Separately, the Russian firm is setting up a new office in Shanghai to boost its marketing presence in China, the world's biggest aluminium market, a Rusal spokeswoman said.
Rusal is negotiating the sale of its stake in North United Aluminium (Shenzhen) to state-run partner China North Industries Group Corp Ltd (Norinco), said the sources, who declined to be named as the information is not public.
Rusal invested in North United Aluminium in 2012 but has grown disappointed with the low volumes traded, the sources said, with one noting the arbitrage to ship Russian aluminium to China opens "once every blue moon".
Opening the Shanghai office is part of Rusal's strategy to increase sales in Asia and market low-carbon aluminium, the company's spokeswoman said, without commenting on the joint venture.
Aluminium production is energy intensive and Rusal uses hydro power, which is cleaner than other energy sources.
Norinco and North United Aluminium did not respond to requests for comment.
A rebound in Chinese demand after the coronavirus outbreak pushed the arb wide open this year, however, sending aluminium flows into China to their highest since 2009.
By managing its own selling Rusal will not have to split the profit on any import deals, sources with knowledge of its plans said.

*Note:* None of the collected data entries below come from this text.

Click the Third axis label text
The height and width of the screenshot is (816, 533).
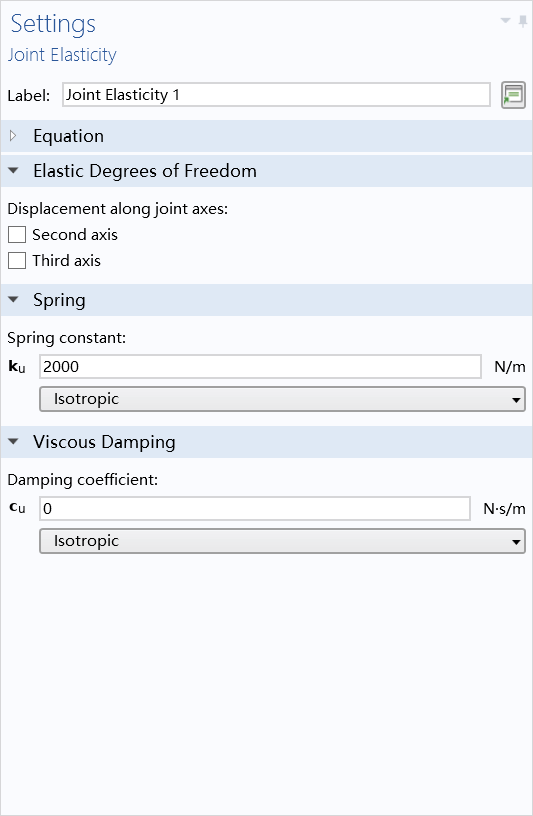pyautogui.click(x=67, y=260)
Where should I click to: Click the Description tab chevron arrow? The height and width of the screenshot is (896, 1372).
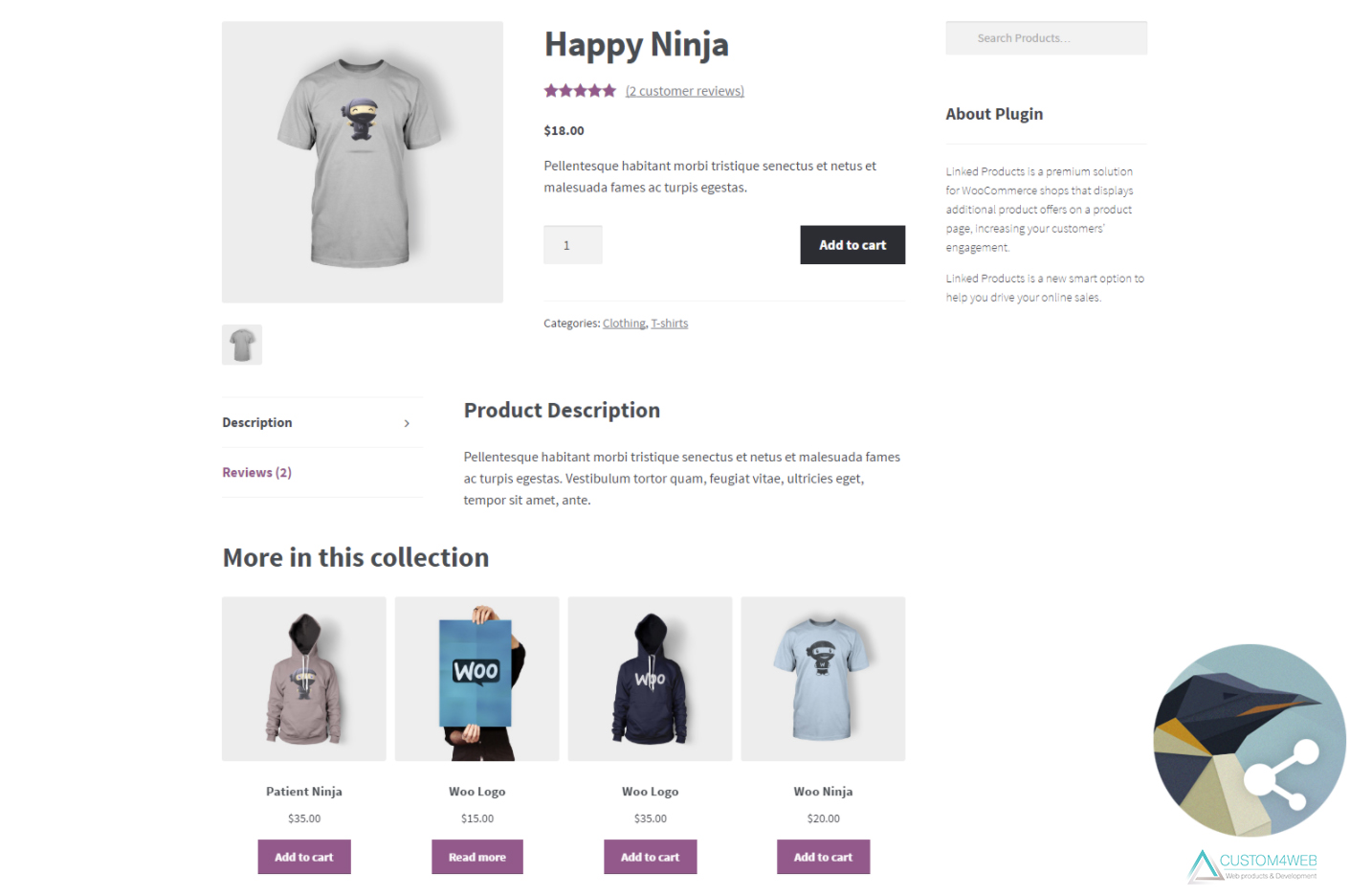(407, 423)
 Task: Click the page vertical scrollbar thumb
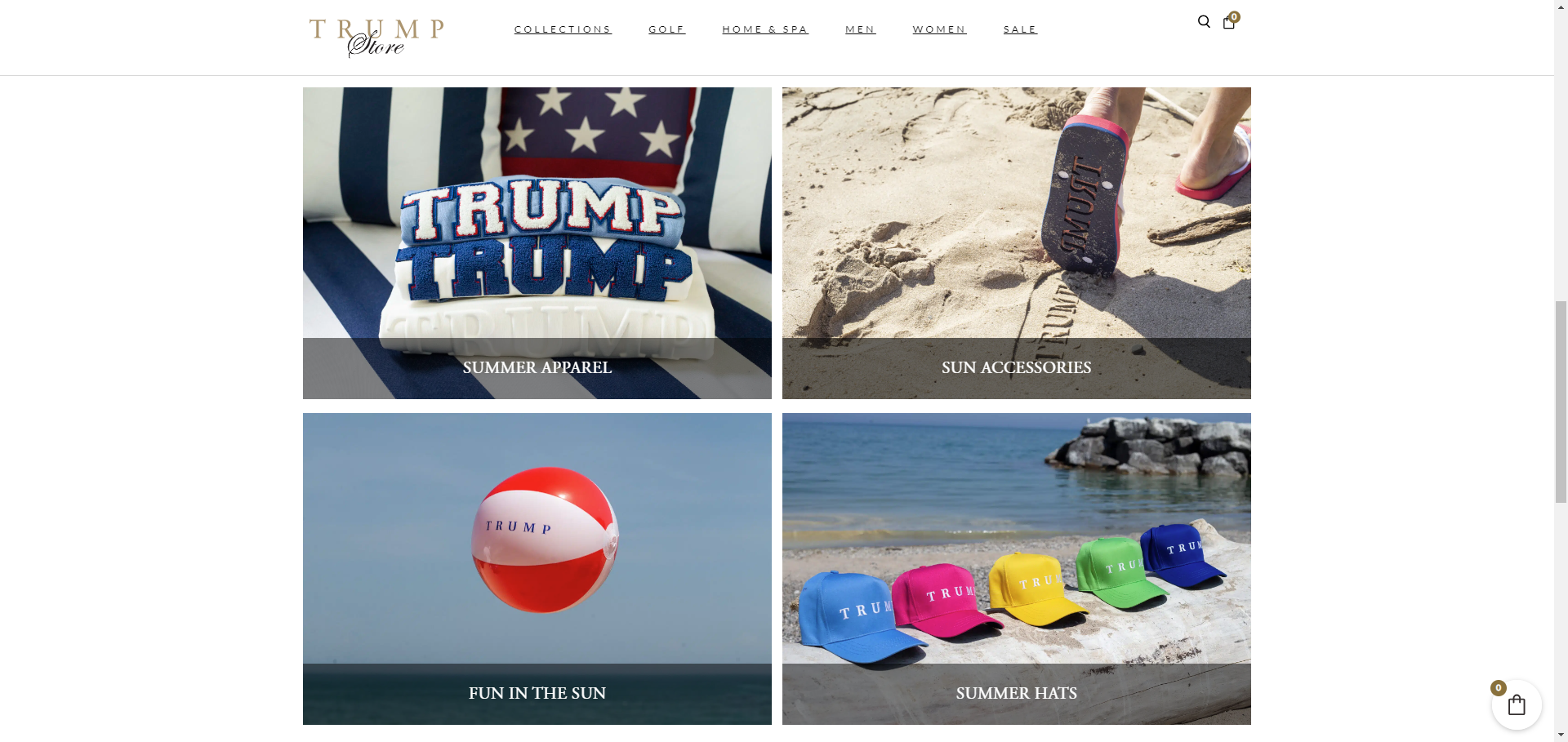(x=1561, y=402)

Rusal is seeking an aluminium sales manager and business development manager in Shanghai, job ads posted this month on website Glassdoor.com show. Other positions advertised are for a traffic operator and a technical product manager.
The hirings revive plans Rusal had for a Shanghai office two years ago when it faced U.S. sanctions but ultimately only set up a trading unit in Beijing.
Asia accounted for 27% of Rusal's aluminium sales in April to June, up from 15% in the first quarter, lifted by arbitrage sales to China.